* _Problem_
From the data below, return the exact lines starting at the line containing "iTunes Live - EP (170, 2069)" and ending at the line containing "Integritetspolicy (151, 2485)", both included, and nothing else.

========================================

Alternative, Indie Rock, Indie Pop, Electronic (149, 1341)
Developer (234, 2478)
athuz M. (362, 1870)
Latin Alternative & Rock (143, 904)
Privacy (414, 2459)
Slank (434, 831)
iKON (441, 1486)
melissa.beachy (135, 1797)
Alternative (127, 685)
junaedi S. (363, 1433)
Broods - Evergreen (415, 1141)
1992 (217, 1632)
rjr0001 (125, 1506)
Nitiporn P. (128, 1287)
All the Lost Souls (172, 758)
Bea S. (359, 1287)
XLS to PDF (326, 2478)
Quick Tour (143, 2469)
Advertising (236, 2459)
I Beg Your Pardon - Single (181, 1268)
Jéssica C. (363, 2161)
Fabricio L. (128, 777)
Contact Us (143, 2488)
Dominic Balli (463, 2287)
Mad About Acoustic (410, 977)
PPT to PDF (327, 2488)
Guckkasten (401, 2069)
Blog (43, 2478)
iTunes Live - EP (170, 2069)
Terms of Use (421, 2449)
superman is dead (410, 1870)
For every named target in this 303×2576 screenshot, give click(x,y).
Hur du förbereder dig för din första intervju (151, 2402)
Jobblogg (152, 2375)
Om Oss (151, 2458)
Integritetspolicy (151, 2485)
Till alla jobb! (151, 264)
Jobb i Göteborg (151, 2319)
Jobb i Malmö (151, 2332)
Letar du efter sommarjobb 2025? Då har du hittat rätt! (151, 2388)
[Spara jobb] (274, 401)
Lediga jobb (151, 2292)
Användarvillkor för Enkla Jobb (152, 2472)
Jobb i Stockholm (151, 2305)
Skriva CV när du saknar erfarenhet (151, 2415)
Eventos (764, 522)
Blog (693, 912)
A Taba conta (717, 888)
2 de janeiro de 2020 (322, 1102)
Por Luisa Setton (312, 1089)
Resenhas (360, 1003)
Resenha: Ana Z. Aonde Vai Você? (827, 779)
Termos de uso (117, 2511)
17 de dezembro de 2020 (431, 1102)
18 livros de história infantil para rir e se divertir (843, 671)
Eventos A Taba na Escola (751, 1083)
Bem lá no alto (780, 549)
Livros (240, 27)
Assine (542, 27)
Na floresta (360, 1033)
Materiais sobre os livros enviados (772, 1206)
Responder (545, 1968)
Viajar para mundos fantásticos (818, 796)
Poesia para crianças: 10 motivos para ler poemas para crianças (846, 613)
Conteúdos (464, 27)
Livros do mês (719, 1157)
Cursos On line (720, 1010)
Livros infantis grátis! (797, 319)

========================================

* _Your response_
iTunes Live - EP (170, 2069)
Terms of Use (421, 2449)
superman is dead (410, 1870)
For every named target in this 303×2576 screenshot, give click(x,y).
Hur du förbereder dig för din första intervju (151, 2402)
Jobblogg (152, 2375)
Om Oss (151, 2458)
Integritetspolicy (151, 2485)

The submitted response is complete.